__REQUIREMENT__: Please lay out the part of the records that opens with the line containing "Toggle the 选项模式" and closes with the line containing "click(x=1737, y=42)" as a JSON list of strings, one string per line, leaving out blank lines. Include both of those lines and nothing outside that span.

Target position records:
———

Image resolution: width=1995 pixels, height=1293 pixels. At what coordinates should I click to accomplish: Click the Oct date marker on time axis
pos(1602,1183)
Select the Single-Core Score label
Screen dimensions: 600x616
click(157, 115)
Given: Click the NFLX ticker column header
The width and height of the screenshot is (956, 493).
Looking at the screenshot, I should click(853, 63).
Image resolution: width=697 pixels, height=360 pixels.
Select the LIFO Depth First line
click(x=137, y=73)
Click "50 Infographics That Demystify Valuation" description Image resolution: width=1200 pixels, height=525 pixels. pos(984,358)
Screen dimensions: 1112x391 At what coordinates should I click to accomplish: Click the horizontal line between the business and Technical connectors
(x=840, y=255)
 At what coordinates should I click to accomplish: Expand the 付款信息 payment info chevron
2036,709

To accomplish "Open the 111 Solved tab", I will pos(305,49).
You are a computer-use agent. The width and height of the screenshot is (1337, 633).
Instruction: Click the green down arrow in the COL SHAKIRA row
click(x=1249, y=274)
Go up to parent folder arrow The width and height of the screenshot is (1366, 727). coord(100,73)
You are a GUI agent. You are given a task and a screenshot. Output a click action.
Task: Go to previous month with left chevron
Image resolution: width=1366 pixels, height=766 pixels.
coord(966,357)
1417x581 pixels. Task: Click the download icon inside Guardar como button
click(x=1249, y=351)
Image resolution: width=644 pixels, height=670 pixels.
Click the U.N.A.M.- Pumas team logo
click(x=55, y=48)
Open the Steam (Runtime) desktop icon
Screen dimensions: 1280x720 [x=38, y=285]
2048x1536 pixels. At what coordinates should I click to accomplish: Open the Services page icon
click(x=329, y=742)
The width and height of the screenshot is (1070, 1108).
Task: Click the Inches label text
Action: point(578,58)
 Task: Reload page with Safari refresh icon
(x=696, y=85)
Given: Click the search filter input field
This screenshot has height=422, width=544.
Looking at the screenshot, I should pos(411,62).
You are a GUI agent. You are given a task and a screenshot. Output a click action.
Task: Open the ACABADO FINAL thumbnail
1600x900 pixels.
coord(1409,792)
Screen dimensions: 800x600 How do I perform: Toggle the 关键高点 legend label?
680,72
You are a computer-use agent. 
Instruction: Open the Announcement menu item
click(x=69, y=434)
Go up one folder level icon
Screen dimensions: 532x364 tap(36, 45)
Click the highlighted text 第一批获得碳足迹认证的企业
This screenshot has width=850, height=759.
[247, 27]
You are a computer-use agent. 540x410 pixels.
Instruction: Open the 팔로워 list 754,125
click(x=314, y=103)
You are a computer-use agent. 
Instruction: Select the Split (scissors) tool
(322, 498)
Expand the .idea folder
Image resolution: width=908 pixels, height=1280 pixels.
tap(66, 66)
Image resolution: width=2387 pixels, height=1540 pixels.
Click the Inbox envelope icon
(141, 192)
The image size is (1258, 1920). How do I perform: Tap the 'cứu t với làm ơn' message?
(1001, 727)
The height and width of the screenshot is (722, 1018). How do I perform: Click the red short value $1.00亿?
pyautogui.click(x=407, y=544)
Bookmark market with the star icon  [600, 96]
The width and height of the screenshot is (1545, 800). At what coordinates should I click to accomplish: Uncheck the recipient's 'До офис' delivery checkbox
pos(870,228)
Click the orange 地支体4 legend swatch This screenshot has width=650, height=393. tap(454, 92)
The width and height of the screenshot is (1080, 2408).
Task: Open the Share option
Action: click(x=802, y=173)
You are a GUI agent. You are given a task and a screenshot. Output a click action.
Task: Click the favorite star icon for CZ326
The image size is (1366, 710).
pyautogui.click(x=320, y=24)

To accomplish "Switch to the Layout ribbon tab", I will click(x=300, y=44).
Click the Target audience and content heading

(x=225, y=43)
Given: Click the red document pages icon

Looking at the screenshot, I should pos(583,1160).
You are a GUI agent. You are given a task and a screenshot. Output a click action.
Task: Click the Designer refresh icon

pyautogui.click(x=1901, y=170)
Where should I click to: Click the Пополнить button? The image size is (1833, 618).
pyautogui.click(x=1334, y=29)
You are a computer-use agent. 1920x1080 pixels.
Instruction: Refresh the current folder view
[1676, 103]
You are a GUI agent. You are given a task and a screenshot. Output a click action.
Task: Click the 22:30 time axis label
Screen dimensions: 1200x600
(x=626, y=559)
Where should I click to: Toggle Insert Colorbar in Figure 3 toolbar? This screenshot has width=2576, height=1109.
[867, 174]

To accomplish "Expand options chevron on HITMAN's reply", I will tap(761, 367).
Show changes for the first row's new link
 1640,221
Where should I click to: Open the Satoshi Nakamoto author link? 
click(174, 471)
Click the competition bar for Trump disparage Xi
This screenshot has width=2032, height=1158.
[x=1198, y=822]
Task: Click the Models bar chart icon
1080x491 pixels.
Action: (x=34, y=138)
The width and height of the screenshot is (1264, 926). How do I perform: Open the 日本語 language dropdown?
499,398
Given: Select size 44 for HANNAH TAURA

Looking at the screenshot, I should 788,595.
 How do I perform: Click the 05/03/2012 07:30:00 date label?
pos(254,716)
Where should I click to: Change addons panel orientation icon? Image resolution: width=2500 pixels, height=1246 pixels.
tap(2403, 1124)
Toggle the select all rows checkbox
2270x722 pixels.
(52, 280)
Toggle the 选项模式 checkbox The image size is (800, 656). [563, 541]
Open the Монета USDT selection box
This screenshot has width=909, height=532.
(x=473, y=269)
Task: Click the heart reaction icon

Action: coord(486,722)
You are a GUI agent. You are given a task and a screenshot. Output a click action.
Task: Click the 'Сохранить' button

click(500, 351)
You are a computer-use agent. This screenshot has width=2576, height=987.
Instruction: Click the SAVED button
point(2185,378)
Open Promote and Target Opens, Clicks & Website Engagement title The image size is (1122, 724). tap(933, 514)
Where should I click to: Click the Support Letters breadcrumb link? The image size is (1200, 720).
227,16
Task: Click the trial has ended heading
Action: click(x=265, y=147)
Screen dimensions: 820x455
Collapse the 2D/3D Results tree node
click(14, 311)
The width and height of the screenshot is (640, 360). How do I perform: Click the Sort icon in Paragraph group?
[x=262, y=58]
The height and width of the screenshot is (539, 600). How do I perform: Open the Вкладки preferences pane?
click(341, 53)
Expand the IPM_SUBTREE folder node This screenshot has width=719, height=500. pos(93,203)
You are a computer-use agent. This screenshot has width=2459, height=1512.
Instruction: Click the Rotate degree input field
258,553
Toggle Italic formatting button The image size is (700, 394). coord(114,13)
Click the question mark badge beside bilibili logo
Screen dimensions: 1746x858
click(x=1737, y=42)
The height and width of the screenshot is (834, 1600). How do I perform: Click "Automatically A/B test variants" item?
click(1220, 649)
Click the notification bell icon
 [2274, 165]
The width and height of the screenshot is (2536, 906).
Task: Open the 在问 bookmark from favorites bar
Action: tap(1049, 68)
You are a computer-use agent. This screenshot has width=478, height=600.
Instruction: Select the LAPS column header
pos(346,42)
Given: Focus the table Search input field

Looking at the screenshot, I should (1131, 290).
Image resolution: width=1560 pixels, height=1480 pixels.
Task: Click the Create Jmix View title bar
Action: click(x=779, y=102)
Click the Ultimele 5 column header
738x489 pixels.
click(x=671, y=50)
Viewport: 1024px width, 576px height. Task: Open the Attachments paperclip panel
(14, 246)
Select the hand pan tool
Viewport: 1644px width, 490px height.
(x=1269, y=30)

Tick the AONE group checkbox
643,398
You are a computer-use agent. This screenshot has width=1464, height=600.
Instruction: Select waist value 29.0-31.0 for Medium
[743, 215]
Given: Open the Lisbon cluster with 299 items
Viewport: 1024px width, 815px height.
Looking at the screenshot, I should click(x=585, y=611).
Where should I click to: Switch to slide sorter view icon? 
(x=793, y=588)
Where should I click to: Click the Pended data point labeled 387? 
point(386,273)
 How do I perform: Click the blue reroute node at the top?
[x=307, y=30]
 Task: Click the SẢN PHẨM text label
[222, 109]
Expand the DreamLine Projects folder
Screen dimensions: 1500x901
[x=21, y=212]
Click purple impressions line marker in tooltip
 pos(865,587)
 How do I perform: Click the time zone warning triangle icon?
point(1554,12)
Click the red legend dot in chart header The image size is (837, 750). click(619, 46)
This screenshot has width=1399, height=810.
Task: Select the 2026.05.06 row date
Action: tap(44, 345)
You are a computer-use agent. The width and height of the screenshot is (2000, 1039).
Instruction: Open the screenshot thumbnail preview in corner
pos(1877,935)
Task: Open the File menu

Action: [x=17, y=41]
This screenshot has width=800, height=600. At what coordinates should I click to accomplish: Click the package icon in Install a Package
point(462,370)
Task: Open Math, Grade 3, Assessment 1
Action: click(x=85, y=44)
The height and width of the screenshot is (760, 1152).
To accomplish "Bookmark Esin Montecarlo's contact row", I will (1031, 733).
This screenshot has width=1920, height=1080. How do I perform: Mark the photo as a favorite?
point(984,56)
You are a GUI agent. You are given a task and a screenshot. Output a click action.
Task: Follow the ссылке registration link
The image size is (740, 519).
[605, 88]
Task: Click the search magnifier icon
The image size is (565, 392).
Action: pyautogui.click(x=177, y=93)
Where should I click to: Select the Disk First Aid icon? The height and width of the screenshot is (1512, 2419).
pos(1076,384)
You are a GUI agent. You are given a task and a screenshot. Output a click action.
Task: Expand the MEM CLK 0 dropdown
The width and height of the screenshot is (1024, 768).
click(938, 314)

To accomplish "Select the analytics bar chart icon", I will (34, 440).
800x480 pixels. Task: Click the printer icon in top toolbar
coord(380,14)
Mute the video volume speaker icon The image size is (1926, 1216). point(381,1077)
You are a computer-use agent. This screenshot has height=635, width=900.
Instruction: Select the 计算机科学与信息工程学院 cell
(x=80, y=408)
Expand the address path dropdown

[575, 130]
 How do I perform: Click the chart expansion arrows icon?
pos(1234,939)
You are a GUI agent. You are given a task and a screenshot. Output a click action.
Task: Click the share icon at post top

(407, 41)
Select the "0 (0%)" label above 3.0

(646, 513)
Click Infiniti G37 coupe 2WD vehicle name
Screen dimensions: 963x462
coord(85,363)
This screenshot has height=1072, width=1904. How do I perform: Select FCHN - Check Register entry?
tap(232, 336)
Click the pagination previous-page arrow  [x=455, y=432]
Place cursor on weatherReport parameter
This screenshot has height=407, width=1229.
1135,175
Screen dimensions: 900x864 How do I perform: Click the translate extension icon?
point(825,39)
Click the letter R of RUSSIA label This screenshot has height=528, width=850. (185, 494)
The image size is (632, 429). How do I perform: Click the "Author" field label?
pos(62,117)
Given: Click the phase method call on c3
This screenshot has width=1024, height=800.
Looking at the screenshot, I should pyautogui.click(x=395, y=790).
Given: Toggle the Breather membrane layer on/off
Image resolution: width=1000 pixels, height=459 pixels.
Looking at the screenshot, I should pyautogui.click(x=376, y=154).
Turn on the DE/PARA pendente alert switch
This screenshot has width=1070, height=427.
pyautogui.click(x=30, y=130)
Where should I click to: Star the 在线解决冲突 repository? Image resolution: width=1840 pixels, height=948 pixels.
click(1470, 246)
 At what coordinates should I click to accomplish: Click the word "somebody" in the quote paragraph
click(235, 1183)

———

__WRITTEN ANSWER__:
[
  "Toggle the 选项模式 checkbox The image size is (800, 656). [563, 541]",
  "Open the Монета USDT selection box",
  "This screenshot has width=909, height=532.",
  "(x=473, y=269)",
  "Task: Click the heart reaction icon",
  "Action: coord(486,722)",
  "You are a GUI agent. You are given a task and a screenshot. Output a click action.",
  "Task: Click the 'Сохранить' button",
  "click(500, 351)",
  "You are a computer-use agent. This screenshot has width=2576, height=987.",
  "Instruction: Click the SAVED button",
  "point(2185,378)",
  "Open Promote and Target Opens, Clicks & Website Engagement title The image size is (1122, 724). tap(933, 514)",
  "Where should I click to: Click the Support Letters breadcrumb link? The image size is (1200, 720).",
  "227,16",
  "Task: Click the trial has ended heading",
  "Action: click(x=265, y=147)",
  "Screen dimensions: 820x455",
  "Collapse the 2D/3D Results tree node",
  "click(14, 311)",
  "The width and height of the screenshot is (640, 360). How do I perform: Click the Sort icon in Paragraph group?",
  "[x=262, y=58]",
  "The height and width of the screenshot is (539, 600). How do I perform: Open the Вкладки preferences pane?",
  "click(341, 53)",
  "Expand the IPM_SUBTREE folder node This screenshot has width=719, height=500. pos(93,203)",
  "You are a computer-use agent. This screenshot has width=2459, height=1512.",
  "Instruction: Click the Rotate degree input field",
  "258,553",
  "Toggle Italic formatting button The image size is (700, 394). coord(114,13)",
  "Click the question mark badge beside bilibili logo",
  "Screen dimensions: 1746x858",
  "click(x=1737, y=42)"
]